Of course, everything boils down to science. As Dr. Kiss discussed, the challenges are getting the payload where it needs to be and having sufficient cells to produce the desired molecule to combat AMD, whether it’s an analog of ranibizumab, aflibercept, or some other anti-VEGF agent. Right now, we find ourselves in an exciting period where we have early clinical trial information for both RGX-314 and ADVM-022 that look promising. But we must maintain healthy skepticism about extended durability and we must retain a sharp eye for safety, which will only come with long-term data from larger clinical trials. That said, I’m very excited about the current momentum and the work that’s being done in this field.
DR. KHANANI: I agree. The efficacy we are seeing from both treatment programs seems to be real. It’s early, but hopefully we can continue to progress and establish long-term efficacy and safety.

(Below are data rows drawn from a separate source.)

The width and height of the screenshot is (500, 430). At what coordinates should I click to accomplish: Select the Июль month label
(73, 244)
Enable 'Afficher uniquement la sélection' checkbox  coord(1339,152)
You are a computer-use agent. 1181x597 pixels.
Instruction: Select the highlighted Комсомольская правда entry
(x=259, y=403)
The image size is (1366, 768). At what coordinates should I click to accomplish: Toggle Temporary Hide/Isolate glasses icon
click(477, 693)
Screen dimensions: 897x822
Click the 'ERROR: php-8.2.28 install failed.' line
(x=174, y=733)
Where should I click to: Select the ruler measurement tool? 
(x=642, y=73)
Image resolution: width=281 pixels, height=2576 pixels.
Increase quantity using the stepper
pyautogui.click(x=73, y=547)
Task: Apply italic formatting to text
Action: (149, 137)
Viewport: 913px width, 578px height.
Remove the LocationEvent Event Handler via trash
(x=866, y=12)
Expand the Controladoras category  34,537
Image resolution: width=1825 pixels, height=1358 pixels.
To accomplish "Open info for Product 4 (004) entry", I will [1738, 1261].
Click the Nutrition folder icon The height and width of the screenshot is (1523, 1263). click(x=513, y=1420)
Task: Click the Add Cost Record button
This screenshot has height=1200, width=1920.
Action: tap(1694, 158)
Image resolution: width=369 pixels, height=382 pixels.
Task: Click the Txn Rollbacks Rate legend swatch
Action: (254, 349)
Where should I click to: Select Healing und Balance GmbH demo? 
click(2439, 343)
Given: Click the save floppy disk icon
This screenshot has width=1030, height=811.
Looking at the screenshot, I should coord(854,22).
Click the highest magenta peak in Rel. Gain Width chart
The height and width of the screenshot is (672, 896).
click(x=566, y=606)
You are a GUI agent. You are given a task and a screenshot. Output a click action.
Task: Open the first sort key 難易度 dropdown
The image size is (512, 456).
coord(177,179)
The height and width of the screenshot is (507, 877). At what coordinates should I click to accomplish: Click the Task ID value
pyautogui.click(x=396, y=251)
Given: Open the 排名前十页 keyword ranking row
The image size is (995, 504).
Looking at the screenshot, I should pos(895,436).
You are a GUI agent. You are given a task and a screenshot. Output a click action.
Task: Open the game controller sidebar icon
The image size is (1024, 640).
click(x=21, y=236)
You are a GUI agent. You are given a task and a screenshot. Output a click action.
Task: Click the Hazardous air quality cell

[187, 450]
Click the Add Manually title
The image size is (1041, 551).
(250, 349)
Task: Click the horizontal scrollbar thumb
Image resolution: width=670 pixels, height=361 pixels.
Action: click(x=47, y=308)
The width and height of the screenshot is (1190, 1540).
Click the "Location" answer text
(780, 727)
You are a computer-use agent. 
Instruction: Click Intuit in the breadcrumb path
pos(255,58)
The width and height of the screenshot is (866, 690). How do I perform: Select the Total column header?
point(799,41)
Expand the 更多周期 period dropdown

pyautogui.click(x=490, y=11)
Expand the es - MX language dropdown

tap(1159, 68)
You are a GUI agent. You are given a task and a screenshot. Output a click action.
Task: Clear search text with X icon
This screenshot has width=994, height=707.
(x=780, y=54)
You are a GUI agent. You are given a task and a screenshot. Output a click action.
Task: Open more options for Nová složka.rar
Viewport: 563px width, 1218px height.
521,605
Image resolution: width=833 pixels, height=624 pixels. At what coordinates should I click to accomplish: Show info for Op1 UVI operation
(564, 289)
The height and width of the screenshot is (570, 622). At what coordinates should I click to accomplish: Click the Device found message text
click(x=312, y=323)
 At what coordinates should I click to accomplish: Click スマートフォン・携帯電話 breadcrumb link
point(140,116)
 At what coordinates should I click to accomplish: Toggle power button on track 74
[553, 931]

DR. KISS: I think we’re seeing a paradigm shift in gene therapy. With RGX-314 and ADVM-022, gene therapy is a platform for drug delivery. It’s not a therapy to fix an inborn error. ophthalmology, and retina in particular, is leading the way in this revolution. The phase 1 trials from Regenxbio and Adverum look extremely promising. We are shifting the paradigm of drug delivery away from repeated injections, away from hardware in the eye, to actually turning the eyes into biofactories to produce the anti-VEGF medications and control nAMD activity. I look forward to longer follow-up with more patients, not only in nAMD but also in diabetic eye disease, DME, and DR.
DR. HO: The first-generation gene-therapy trials that came before these allowed us to refine our approaches with viral vectors, transgene selection, and delivery. There are still many questions to answer, but it’s exciting regardless. We owe a huge debt of gratitude to the persistence, intelligence, and scientific expertise of Jean Bennett, MD, PhD, and Albert M. Maguire, MD. Gene therapy was shelved in 1999 after a patient died because of gene therapy for a systemic liver problem.2 Now, 20 years later, gene therapy has risen from the ashes to treat nAMD and maybe even DR in the future. I am excited for the future of gene therapy for these common and important retinal conditions.
DR. KHANANI: This is an exciting time for us as physicians. We have multiple options, whether it’s intravitreal, suprachoroidal, or subretinal gene therapy. We’ll see where the efficacy and safety of all these approaches lead us. The paradigm is shifting. Thank you all for your time and insights into the future of gene therapy for retinal diseases.